What do you mean by a goodhearting problem, & why is it a lossy compression problem? Are you using "goodhearting" to refer to Goodhart's Law?
I'll preface this by saying that I don't see why it's a problem, for purposes of alignment, for human values to refer to non-existent entities. This should manifest as humans and their AIs wasting some time and energy trying to optimize for things that don't exist, but this seems irrelevant to alignment. If the AI optimizes for the same things that don't exist as humans do, it's still aligned; it isn't going to screw things up any worse than humans do.
But I think it's more important to point out that you're joining the same metaphysical goose chase that has made Western philosophy non-sense since before Plato.
You need to distinguish between the beliefs and values a human has in its brain, and the beliefs & values it expresses to the external world in symbolic language. I think your analysis concerns only the latter. If that's so, you're digging up the old philosophical noumena / phenomena distinction, which itself refers to things that don't exist (noumena).

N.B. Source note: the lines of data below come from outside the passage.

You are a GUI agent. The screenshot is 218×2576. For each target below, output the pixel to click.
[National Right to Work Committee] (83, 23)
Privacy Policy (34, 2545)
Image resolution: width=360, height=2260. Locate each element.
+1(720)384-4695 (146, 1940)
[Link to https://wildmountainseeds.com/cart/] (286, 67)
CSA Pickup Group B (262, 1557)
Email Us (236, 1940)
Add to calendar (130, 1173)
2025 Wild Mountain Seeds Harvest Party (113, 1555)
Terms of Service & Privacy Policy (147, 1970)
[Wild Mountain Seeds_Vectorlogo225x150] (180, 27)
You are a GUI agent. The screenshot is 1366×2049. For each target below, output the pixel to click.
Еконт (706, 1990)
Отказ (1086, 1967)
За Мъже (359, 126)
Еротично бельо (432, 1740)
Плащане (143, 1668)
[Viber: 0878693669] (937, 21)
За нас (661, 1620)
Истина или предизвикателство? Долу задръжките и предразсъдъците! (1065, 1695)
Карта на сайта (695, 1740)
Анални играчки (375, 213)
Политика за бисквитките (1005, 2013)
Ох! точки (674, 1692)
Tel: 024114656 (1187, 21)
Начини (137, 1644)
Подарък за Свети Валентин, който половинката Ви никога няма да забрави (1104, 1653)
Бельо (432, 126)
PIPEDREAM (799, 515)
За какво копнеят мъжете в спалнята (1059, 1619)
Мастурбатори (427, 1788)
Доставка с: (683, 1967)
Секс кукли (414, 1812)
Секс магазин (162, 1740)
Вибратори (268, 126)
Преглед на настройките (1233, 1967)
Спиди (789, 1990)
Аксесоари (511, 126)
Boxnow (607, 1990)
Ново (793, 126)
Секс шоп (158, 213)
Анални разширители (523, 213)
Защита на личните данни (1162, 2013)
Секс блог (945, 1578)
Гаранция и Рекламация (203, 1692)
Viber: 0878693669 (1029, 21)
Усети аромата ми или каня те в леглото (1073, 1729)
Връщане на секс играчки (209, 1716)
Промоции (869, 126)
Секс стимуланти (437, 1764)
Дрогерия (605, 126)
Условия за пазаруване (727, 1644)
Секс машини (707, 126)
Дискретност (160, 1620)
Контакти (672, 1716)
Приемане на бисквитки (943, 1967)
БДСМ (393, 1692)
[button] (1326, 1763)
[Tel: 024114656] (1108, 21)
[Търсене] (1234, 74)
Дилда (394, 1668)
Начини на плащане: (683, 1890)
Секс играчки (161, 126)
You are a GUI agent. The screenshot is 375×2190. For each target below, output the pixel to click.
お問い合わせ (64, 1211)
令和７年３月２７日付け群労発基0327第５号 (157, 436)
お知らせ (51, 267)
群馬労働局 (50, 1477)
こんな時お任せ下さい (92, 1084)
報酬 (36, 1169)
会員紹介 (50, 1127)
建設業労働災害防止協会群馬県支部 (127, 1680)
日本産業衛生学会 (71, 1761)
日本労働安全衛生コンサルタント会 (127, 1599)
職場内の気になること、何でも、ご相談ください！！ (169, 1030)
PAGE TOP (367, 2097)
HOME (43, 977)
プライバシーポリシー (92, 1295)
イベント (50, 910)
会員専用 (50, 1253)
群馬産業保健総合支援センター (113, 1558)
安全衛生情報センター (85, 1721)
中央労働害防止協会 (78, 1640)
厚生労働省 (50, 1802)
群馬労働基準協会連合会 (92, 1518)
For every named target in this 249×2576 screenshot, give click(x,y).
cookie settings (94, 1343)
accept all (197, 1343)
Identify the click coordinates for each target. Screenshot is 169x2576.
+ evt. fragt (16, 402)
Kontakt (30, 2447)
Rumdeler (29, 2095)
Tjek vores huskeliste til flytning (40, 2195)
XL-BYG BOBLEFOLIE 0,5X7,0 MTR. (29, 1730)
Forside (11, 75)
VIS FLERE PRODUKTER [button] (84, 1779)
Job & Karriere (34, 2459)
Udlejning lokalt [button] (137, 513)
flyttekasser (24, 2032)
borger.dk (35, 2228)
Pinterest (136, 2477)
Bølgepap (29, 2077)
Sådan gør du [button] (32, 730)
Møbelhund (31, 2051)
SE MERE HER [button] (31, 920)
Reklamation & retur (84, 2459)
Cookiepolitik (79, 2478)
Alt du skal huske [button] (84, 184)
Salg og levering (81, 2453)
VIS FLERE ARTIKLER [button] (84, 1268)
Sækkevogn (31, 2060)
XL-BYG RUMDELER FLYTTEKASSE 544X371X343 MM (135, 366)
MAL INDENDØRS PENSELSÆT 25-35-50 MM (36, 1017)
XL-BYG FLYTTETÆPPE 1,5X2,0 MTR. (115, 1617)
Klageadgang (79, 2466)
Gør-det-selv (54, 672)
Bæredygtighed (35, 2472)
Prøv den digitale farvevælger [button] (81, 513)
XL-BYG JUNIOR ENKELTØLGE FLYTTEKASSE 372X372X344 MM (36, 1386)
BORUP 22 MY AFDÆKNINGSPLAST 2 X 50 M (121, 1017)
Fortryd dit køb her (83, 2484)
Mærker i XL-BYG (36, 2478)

Noumena are literally ghosts; "soul", "spirit", "ghost", "nature", "essence", and "noumena" are, for practical purposes, synonyms in philosophical parlance. The ghost of a concept is the metaphysical entity which defines what assemblages in the world are and are not instances of that concept.
But at a fine enough level of detail, not only are there no ghosts, there are no automobiles or humans. The Buddhist and post-modernist objections to the idea that language can refer to the real world are that the referents of "automobiles" are not exactly, precisely, unambiguously, unchangingly, completely, reliably specified, in the way Plato and Aristotle thought words should be. I.e., the fact that your body gains and loses atoms all the time means, for these people, that you don't "exist".
Plato, Aristotle, Buddhists, and post-modernists all assumed that the only possible way to refer to the world is for noumena to exist, which they don't. When you talk about "valuing the actual state of the world," you're indulging in the quest for complete and certain knowledge, which requires noumena to exist. You're saying, in your own way, that knowing whether your values are satisfied or optimized requires access to what Kant called the noumenal world. You think that you need to be absolutely, provably correct when you tell an AI that one of two words is better. So those objections apply to your reasoning, which is why all of this seems to you to be a problem.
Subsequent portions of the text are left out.